(Passage shown begins)

The Hawai’i version of the curriculum inspired Harvard University and other schools which adopted or adapted it around the country
By UH Med Now
Alex Anderson, MD, a pioneer in the innovative problem-based learning used by the University of Hawaiʻi (UH) John A. Burns School of Medicine (JABSOM), passed away on March 26, 2018 at the age of 88.
Along with former JABSOM Dean Christian Gulbrandsen, MD, Anderson and his medical school collaborators changed the curriculum from lecture-style teaching to active, hands-on, mentor-to-student and student-to-student learning. Problem-based learning earned the praise of institutions including Harvard University, and helped pave the way for modern medical student training.
Dr. Anderson served as Director of the JABSOM Office of Medical Education from 1989 until 1996.
“Dr. Anderson joined the medical schoool when it was in its infancy,” said Dr. Christian Gulbrandsen, now of Waimea, Hawaiʻi. “He was instrumental in developing an educational program for MD students and MD Residents (licensed doctors in specialty training) that was probably the most important element in the success of our training programs.”
The flexible clinical clerkship, also called the Longitudinal Clerkship, took root under Dr. Anderson’s leadership. The flexible clerkship is an extended period of time — at JABSOM it is five months — during which a medical student volunteers to serve in a community health center or physician’s office. Day by day, the student is exposed to doctors (1,203 volunteer faculty physicians statewide) as they interact with patients covering the full scope of healthcare, from preventive care, to severe illness, to everyday scrapes, bruises and the common cold. The course is offered as an alternative track option for third-year medical students.
The JABSOM curriculum was praised again this year by Dr. David Hirsh, Director of the Harvard Medical School-Cambridge Integrated Clerkship.
“We actually built our longtitudinal clerkship program after having a phone call with the people here in Hawaiʻi,” said Harvard’s Dr. David Hirsh. “We’re sort of one of the children of your program,” he said, noting that the JABSOM style of learning exposes students to rural communities where they may want to establish their practices, helping UH achieve its goal to expand the doctor workforce statewide.

(Passage shown ends)

◆ **Brief 1**
According to the article about Alex Anderson, how long does the flexible clerkship last at JABSOM?
◆ **Brief 2**
Set down the article about Alex Anderson word for word, everything from "The JABSOM curriculum" down to "doctor workforce statewide.".
◆ **Brief 3**
Condense the paragraph of the article about Alex Anderson that begins "The flexible clinical clerkship" into a shorter version that keeps its main facts.
Rely only on the article about Alex Anderson.

(Given records begins)

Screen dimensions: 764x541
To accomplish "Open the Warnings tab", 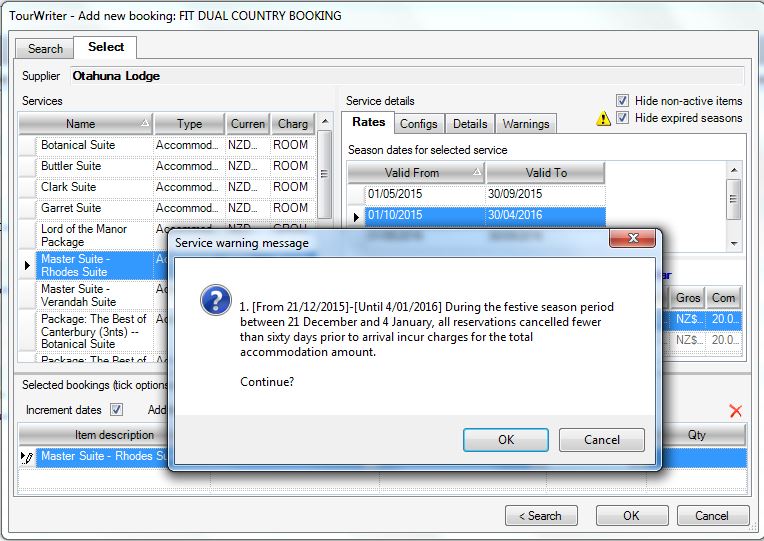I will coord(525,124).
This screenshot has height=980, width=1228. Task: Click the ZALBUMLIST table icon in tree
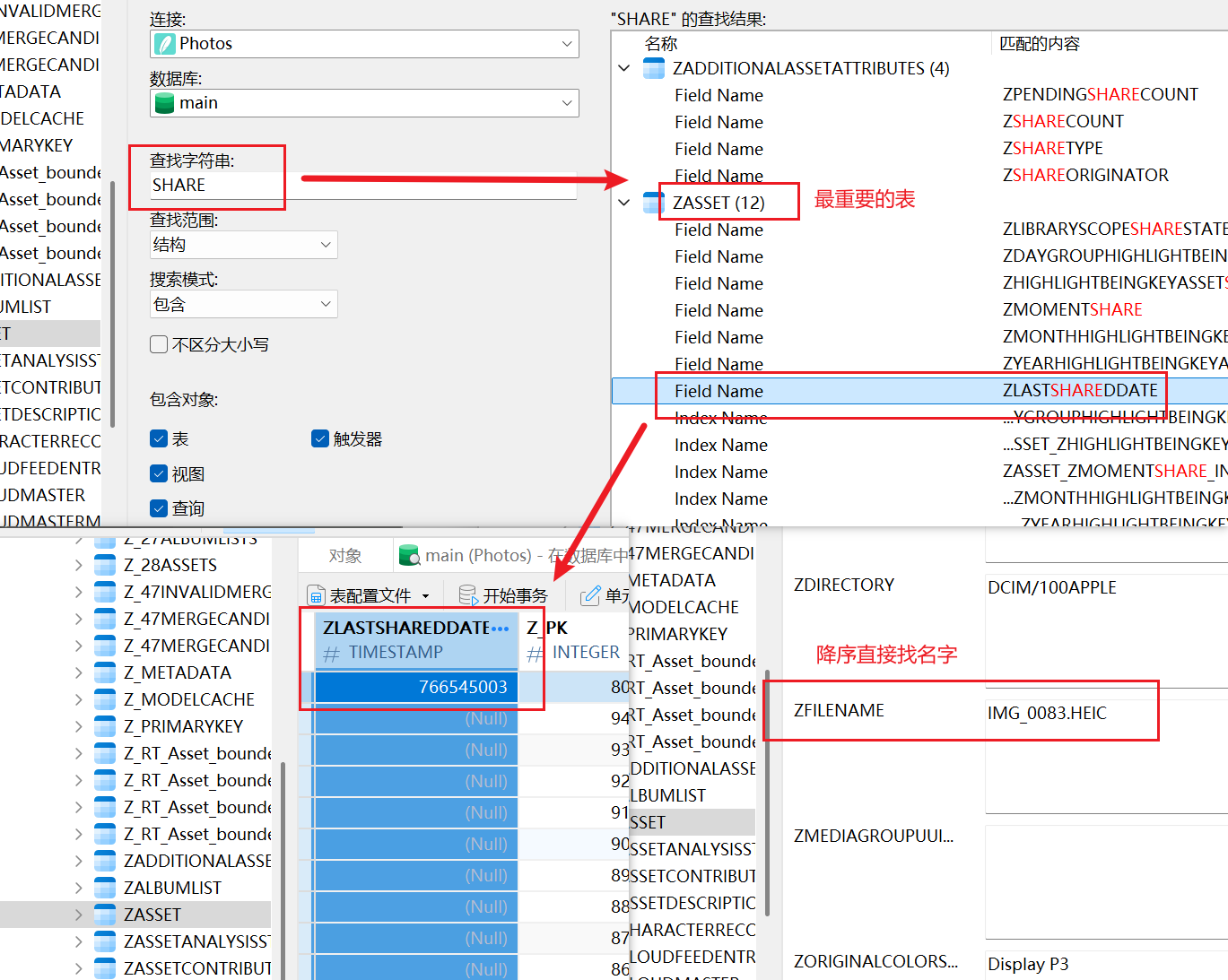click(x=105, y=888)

(Given records ends)
(Given records begins)

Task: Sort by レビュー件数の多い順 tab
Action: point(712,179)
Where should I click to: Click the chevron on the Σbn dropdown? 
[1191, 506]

(Given records ends)
(Given records begins)

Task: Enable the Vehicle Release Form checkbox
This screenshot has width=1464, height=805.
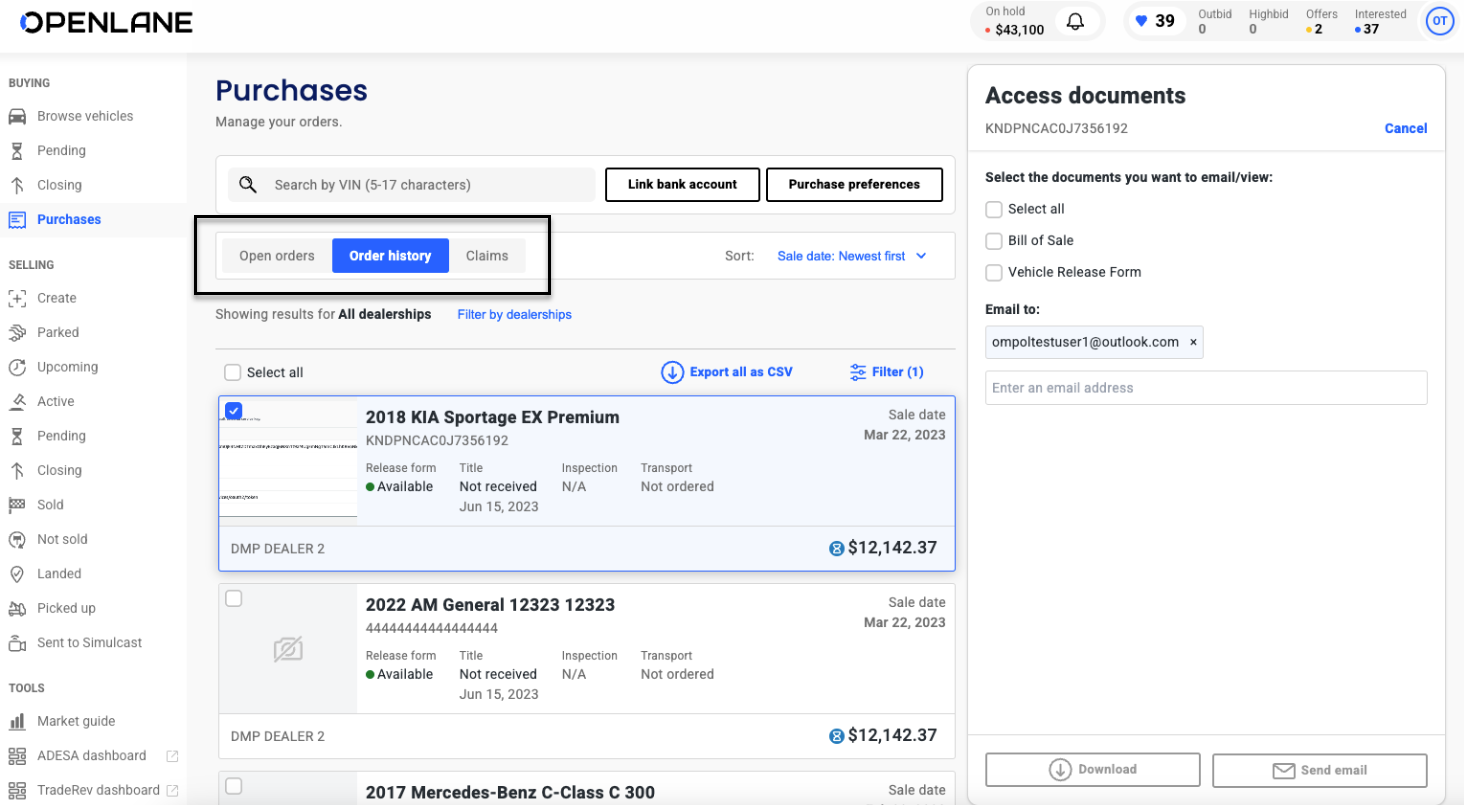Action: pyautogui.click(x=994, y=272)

(Given records ends)

◆ **Exercise result 1**
Five months.

◆ **Exercise result 2**
The JABSOM curriculum was praised again this year by Dr. David Hirsh, Director of the Harvard Medical School-Cambridge Integrated Clerkship.
“We actually built our longtitudinal clerkship program after having a phone call with the people here in Hawaiʻi,” said Harvard’s Dr. David Hirsh. “We’re sort of one of the children of your program,” he said, noting that the JABSOM style of learning exposes students to rural communities where they may want to establish their practices, helping UH achieve its goal to expand the doctor workforce statewide.

◆ **Exercise result 3**
The flexible clinical clerkship, or Longitudinal Clerkship, took root under Dr. Anderson's leadership. In this five-month period, a medical student volunteers in a community health center or physician's office. There the student works alongside doctors (1,203 volunteer faculty physicians statewide) as they handle the full scope of healthcare, from preventive care to severe illness to minor everyday complaints. The course is an alternative track option for third-year medical students.